Make a Windows Backup and Restore CD, DVD, or archive folder. To do this:

a) In My Computer, open the folder \Windows\System32. Locate the file "ntbackup.exe"

b) Copy the program file to the same location as selected when you ran the Wizard to archive the files.

c) To create a recordable CD using Windows built-in burning feature:

- Insert a blank CD-R disk in the optical drive
- Select the data folder created by the Backup program and any additional files you copied.
- Right-click, select Send To from the context menu, select the CD-ROM drive from the list.
- Click on the notification balloon "You have files waiting to be written to the CD" and follow the prompts to burn the files.

How to restore normal user data with Windows Backup
=> Run Windows Backup on the source system.

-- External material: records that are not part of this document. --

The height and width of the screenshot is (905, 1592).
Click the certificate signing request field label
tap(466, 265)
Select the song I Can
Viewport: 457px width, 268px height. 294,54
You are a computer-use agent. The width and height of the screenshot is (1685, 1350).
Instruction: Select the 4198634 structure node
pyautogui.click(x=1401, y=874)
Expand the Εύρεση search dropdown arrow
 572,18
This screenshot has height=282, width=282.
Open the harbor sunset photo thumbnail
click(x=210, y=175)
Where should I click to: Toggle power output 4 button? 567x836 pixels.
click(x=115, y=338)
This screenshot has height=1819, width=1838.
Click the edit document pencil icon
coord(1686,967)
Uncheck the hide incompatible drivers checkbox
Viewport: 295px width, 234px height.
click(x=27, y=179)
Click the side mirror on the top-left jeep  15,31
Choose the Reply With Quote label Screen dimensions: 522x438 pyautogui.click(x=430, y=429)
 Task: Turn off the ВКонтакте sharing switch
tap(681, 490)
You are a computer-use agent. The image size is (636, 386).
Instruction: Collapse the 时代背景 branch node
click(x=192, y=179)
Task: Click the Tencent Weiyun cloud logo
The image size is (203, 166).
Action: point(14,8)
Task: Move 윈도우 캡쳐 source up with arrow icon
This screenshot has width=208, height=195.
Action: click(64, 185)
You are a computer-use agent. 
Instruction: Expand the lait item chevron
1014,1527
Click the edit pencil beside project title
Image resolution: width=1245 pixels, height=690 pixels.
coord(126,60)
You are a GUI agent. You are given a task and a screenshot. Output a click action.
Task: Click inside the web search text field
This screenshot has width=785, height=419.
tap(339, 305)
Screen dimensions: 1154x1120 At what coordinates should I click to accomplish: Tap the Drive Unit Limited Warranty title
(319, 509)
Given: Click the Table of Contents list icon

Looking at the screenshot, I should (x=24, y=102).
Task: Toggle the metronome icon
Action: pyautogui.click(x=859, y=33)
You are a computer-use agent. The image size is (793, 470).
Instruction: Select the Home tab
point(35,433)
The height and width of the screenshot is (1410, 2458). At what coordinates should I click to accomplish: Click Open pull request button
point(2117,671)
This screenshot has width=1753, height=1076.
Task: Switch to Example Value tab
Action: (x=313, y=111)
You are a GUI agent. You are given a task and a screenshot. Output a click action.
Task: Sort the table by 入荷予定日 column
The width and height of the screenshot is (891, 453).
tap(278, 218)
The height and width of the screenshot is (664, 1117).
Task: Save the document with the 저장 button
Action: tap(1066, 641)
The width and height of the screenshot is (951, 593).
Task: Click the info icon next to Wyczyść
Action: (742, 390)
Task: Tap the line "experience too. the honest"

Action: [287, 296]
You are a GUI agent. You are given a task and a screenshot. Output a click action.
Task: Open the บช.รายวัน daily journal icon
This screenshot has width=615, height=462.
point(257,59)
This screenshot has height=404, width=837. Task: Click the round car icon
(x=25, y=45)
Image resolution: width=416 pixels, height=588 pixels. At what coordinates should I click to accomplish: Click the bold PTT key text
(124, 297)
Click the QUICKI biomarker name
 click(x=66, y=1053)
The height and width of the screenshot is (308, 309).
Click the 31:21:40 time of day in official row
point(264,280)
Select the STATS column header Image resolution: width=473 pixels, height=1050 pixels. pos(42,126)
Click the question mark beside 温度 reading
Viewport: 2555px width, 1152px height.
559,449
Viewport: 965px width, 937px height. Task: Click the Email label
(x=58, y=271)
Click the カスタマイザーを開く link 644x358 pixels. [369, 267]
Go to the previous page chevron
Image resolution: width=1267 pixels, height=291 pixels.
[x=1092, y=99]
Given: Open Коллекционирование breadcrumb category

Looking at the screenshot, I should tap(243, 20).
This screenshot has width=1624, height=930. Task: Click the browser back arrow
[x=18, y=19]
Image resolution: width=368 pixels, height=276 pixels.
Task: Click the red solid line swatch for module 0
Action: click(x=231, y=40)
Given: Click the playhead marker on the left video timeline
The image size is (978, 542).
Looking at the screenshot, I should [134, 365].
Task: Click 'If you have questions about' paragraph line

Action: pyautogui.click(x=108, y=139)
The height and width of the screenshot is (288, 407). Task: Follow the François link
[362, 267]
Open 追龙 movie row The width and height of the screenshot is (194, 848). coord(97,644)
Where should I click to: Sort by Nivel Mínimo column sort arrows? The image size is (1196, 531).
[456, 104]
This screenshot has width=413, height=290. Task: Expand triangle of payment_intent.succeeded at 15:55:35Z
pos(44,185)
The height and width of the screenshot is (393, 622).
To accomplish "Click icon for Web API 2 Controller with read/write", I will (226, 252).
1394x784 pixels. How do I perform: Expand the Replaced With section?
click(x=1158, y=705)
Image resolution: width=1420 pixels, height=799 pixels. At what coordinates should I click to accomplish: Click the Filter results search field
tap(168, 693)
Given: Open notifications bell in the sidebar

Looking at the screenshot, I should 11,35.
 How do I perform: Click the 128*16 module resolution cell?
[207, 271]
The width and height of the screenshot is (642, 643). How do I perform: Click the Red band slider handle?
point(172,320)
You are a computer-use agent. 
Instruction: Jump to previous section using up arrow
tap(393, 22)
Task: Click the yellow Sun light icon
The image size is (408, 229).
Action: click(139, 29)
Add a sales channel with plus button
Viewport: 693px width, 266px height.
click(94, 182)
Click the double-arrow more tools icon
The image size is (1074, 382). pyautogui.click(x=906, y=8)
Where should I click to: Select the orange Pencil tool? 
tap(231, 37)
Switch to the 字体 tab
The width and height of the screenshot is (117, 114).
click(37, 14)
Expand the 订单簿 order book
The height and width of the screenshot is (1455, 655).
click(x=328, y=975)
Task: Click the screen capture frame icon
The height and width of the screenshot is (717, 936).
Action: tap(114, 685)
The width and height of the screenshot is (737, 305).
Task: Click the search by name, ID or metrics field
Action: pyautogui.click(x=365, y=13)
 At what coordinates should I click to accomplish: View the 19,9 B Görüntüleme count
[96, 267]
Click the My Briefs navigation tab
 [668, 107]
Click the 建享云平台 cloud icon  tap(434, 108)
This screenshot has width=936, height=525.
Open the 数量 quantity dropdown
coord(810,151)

To do this:

a) Double-click on the ntbackup.exe file on your archive media. Or, to run the backup from the Start menu: Click Start, All Programs, Accessories, System Tools, Backup

b) Close any running programs (especially email!) and click "Next"

c) Select "Restore files and settings" and click "Next"

d) Click "Browse"

e) Enter the path and filename of the archive or click "Browse". Locate the archive file, select it and click "Open". Click "OK"

f) Expand the items to restore in the left window to view the drives, folder and files to restore. Add check marks next to the items to restore and click "Next"

g) Click the "Advanced" button to select restore options.

h) To restore files to their original locations, (select if necessary) and click "Next"

i) Select how to restore options and click "Next":

- Leave existing files (This option will never replace any file of the same name.)
- (check) Replace existing files if they are older... (Overwrites files from the archive with the same name, but only if the archive file has a more recent date and time stamp. In most cases this should be the preferred choice in how to restore files.)
- Replace existing files (Replace any file on the hard drive with the archive file version even if the archive is an older version. Generally, this would be bad if dealing personal data files, unless you specifically wanted to recover an older copy of the file.)

j) Choose to restore security and special files. The defaults are to (check all):

- Restore security settings
- Restore junction points, but not the folders and data they reference
- Preserve existing volume mount points

k) Click "Next"

l) Click "Finish" to start the restore process.

m) Click "Close" to exit the program.

n) Click "Yes" to restart the system.